» WHAT THE TASK REQUIRES: Using the records below, repeat exactly the lines from the one holding "Remove the Manutenções tag from selection" through the one holding "Task: Click the TIME section heading", both ends included, and no others.

Saved data entries
------------------------
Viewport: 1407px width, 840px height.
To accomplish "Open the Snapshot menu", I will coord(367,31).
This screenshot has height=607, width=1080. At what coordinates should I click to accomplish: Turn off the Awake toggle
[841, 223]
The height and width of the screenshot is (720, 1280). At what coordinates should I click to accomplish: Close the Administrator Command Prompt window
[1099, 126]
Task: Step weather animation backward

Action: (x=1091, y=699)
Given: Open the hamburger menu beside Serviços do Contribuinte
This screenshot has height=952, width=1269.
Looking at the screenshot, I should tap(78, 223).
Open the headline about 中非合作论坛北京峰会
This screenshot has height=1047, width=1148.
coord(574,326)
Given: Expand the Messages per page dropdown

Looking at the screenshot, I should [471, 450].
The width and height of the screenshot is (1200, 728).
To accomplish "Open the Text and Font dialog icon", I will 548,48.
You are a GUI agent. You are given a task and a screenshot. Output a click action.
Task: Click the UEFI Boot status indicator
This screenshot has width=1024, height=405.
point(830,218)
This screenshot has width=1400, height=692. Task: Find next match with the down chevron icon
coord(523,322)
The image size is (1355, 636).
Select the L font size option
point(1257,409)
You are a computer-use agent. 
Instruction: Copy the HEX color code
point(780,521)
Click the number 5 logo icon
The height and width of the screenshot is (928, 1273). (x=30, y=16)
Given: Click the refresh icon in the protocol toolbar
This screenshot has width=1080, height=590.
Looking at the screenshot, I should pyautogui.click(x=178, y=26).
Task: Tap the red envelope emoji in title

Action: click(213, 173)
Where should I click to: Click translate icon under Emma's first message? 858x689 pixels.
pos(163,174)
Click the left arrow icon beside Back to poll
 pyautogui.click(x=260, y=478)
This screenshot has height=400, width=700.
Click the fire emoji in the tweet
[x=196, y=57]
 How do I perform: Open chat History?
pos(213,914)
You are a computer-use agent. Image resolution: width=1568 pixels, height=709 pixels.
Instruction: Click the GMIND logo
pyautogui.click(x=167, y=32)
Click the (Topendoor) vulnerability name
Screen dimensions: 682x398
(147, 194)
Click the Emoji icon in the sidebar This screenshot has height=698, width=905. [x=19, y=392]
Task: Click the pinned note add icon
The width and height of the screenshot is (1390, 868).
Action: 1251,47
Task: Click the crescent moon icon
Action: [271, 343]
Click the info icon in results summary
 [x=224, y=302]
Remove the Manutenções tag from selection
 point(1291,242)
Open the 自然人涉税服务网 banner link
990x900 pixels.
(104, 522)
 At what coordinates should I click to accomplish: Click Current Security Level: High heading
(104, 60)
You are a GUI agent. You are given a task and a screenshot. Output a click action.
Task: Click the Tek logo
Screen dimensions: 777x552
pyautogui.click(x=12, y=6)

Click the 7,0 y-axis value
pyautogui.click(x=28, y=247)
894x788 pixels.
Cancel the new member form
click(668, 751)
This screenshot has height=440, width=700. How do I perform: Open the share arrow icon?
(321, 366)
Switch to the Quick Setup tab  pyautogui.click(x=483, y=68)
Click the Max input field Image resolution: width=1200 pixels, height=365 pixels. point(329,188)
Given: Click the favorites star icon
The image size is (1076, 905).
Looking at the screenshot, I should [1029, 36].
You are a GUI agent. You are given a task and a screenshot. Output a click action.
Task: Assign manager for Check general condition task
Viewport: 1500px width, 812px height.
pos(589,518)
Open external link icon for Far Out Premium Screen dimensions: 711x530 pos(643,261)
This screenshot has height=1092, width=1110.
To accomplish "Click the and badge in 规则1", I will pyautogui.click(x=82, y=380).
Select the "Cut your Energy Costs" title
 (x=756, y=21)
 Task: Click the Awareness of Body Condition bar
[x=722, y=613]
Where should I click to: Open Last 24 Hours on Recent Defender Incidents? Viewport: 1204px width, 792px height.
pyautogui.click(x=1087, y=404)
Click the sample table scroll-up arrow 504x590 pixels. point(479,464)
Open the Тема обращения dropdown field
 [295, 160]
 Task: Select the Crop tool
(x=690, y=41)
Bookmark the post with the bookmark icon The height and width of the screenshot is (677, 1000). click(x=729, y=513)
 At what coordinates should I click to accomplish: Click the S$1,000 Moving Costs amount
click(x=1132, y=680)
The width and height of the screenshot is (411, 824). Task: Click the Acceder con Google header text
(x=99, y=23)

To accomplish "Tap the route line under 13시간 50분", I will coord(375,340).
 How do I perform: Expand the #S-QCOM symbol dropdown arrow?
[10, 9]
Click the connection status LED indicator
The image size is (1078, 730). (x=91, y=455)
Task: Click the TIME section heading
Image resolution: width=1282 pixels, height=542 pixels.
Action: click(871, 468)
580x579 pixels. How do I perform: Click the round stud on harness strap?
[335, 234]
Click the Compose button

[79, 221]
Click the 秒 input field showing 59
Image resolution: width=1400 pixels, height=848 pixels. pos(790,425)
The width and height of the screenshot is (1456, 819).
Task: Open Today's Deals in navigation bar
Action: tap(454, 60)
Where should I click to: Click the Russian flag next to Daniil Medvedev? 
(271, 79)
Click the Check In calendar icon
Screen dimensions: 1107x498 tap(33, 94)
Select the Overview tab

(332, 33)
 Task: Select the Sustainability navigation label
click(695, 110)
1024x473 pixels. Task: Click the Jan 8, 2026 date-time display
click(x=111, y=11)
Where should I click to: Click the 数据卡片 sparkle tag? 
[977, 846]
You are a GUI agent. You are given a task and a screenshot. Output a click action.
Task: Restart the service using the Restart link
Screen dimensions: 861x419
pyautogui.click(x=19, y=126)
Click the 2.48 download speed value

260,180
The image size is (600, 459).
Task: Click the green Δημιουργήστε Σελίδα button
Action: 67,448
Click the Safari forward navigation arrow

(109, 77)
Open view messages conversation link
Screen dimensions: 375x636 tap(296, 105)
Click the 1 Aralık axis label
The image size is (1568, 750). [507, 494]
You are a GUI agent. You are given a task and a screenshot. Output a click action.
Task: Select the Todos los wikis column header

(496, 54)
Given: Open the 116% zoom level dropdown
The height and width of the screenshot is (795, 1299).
------------------------
» ANSWER TO THE PROBLEM:
Remove the Manutenções tag from selection
 point(1291,242)
Open the 自然人涉税服务网 banner link
990x900 pixels.
(104, 522)
 At what coordinates should I click to accomplish: Click Current Security Level: High heading
(104, 60)
You are a GUI agent. You are given a task and a screenshot. Output a click action.
Task: Click the Tek logo
Screen dimensions: 777x552
pyautogui.click(x=12, y=6)

Click the 7,0 y-axis value
pyautogui.click(x=28, y=247)
894x788 pixels.
Cancel the new member form
click(668, 751)
This screenshot has height=440, width=700. How do I perform: Open the share arrow icon?
(321, 366)
Switch to the Quick Setup tab  pyautogui.click(x=483, y=68)
Click the Max input field Image resolution: width=1200 pixels, height=365 pixels. point(329,188)
Given: Click the favorites star icon
The image size is (1076, 905).
Looking at the screenshot, I should [1029, 36].
You are a GUI agent. You are given a task and a screenshot. Output a click action.
Task: Assign manager for Check general condition task
Viewport: 1500px width, 812px height.
pos(589,518)
Open external link icon for Far Out Premium Screen dimensions: 711x530 pos(643,261)
This screenshot has height=1092, width=1110.
To accomplish "Click the and badge in 规则1", I will pyautogui.click(x=82, y=380).
Select the "Cut your Energy Costs" title
 (x=756, y=21)
 Task: Click the Awareness of Body Condition bar
[x=722, y=613]
Where should I click to: Open Last 24 Hours on Recent Defender Incidents? Viewport: 1204px width, 792px height.
pyautogui.click(x=1087, y=404)
Click the sample table scroll-up arrow 504x590 pixels. point(479,464)
Open the Тема обращения dropdown field
 [295, 160]
 Task: Select the Crop tool
(x=690, y=41)
Bookmark the post with the bookmark icon The height and width of the screenshot is (677, 1000). click(x=729, y=513)
 At what coordinates should I click to accomplish: Click the S$1,000 Moving Costs amount
click(x=1132, y=680)
The width and height of the screenshot is (411, 824). Task: Click the Acceder con Google header text
(x=99, y=23)

To accomplish "Tap the route line under 13시간 50분", I will coord(375,340).
 How do I perform: Expand the #S-QCOM symbol dropdown arrow?
[10, 9]
Click the connection status LED indicator
The image size is (1078, 730). (x=91, y=455)
Task: Click the TIME section heading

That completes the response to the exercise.